Each batch of concrete can be made to order in both size and type. In Canada the typical size of a full load batch is between 7 and 9 cuM. Some trucks are capable of carrying up to 11 cuM. However many roadways have weight restrictions that limit the over all mass that can be carried per axle of the vehicle, especially during spring and fall when the ground is soft.
When choosing a concrete mix design the formula will depend on the needs of the project in terms of the required strength, the weather conditions it will be exposed to, the final appearance, the cost of various additives, building codes and local legislation.
Did you know...
Cement vs. Concrete:
Portland Cement is the most widely used type of cement in the world. It consists of Limestone and several other materials heated in a kiln resulting in a substance called "clinker". The clinker is then ground and a small amount of gypsum is added to create Ordinary Portland Cement.
Portland Cement is an ingredient in Concrete. Usually comprising approximately 10% of the mix by weight. The remaining ingredients are gravel, sand and water. Admixtures can be added to the mix to alter various properties.

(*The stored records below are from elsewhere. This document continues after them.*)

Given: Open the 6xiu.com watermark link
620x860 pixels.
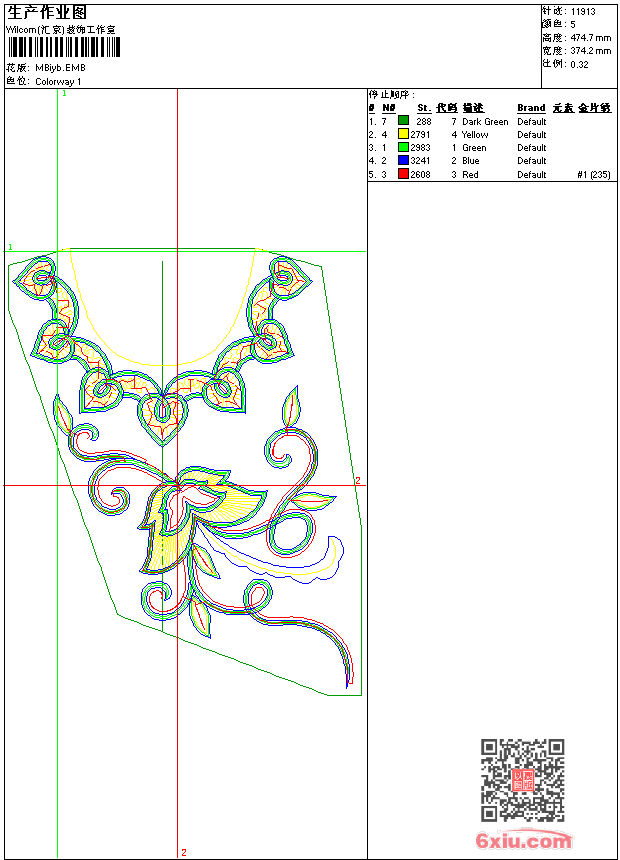Looking at the screenshot, I should coord(523,841).
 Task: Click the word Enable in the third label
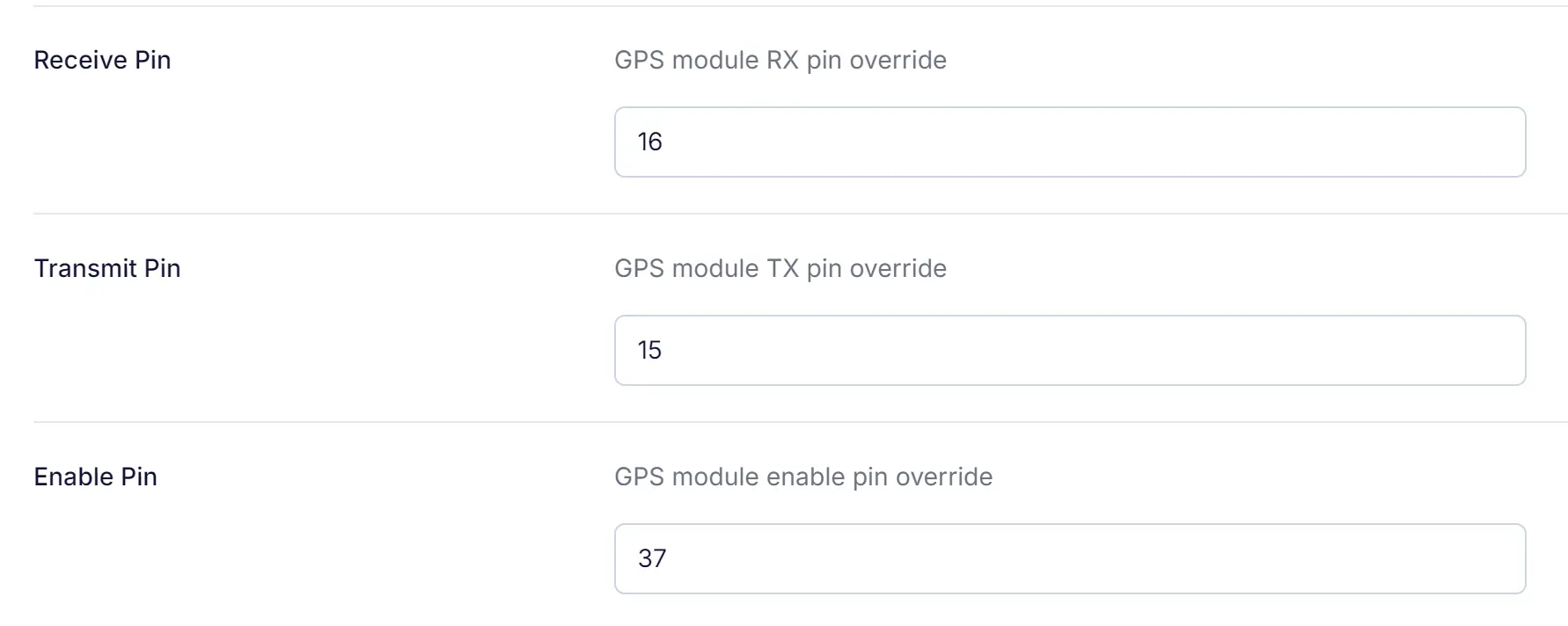pos(73,477)
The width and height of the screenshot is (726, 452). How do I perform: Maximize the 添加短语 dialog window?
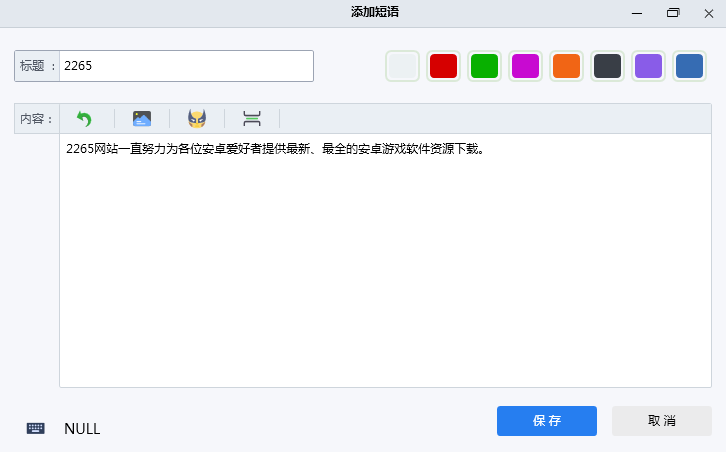[673, 12]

All concrete will crack regardless of whether or not its compressive strength is high enough. In fact a mix with a high Portland cement content can actually crack more easily due to the increased amount of paste, hydration rate and from heat. As concrete hydrates (water combining with cement), the material undergoes shrinkage.
Standard concrete weighs approximately 150 lb/cuft which is 4,050 lb/cuyd and approximately 2,400 kg/cuM, depending on the aggregates and mix design.
A large factor in the ultimate strength of concrete is influenced by the water-cementitious ratio (w/cm). With all other factors being equal, concrete with a lower water-cement (cementitious) ratio makes a stronger concrete than that with a higher ratio. A ratio of 0.50 or less is required in some situations for high strength, faster curing or when the concrete is exposed to freezing and thawing. With a standard 4,050 lb/cuyd batch with a w/cm of 0.50 the mix would have approximately 405 lbs of cement and 202.5 lbs of water.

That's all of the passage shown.